Son at Western Wall, Jerusalem.

Son at Western Wall, Jerusalem.

First, the obvious. People I don’t know have railed against me on the Internet, implying that traumatized liberator soldiers are liars. The Jews are lying again. That the survivors are pictures of health. That I should educate myself.

Then, the more subtle. I’m not Jewish.  People I do know perpetuate stereotypes about Jews and money, Jews and finance- well, if I was Jewish, very likely at some point in time I would have been forbidden from practicing the trade of my choice. If an angry mob was going to burn down my business and drive me out of my home, my village, maybe I’d go into a more “portable” means of sustaining my family, too.
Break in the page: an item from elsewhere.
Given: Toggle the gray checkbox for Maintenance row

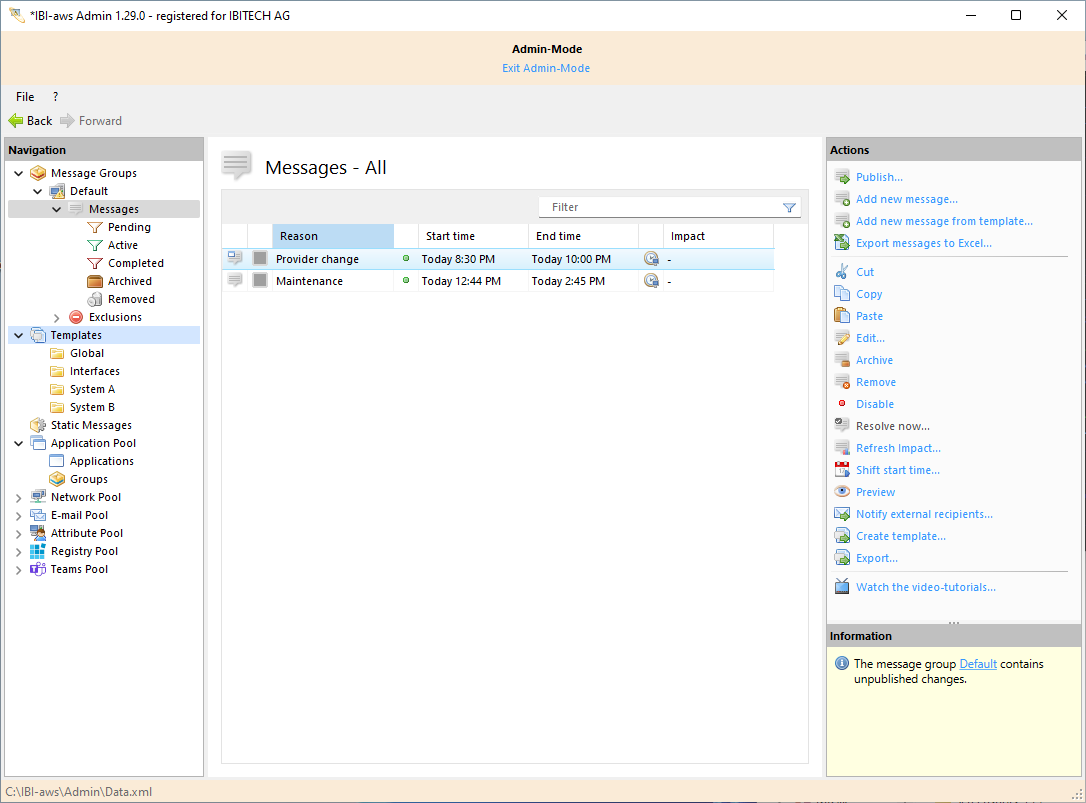Looking at the screenshot, I should tap(260, 281).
But also sometimes I think I’m regarded with curiosity by some people in the Jewish community. Some people wonder why I am so dedicated to this mission. Some do not understand why a non-Jew takes the interest to do what I have done, but to me it is simple.

Son at Christ's Tomb, Jerusalem.

Son at Christ’s Tomb, Jerusalem.

I’m a human being.

It was a Jewish catastrophe, but also an unprecedented tragedy for the entire human race. We all have to deal with it and sort it out. Being an educator, it naturally follows that there are significant lessons here.

I also think I am justified in arguing that these lessons are urgent.

Following the Sabbath, the Jewish mother goes to claim her Jewish son, so many years ago. In 2013, my birthday falls on Easter.

I’ll  think about this- meditating on the photos here that I took myself-that maybe it’s time to set aside what keeps us apart. We’ll light the candles again.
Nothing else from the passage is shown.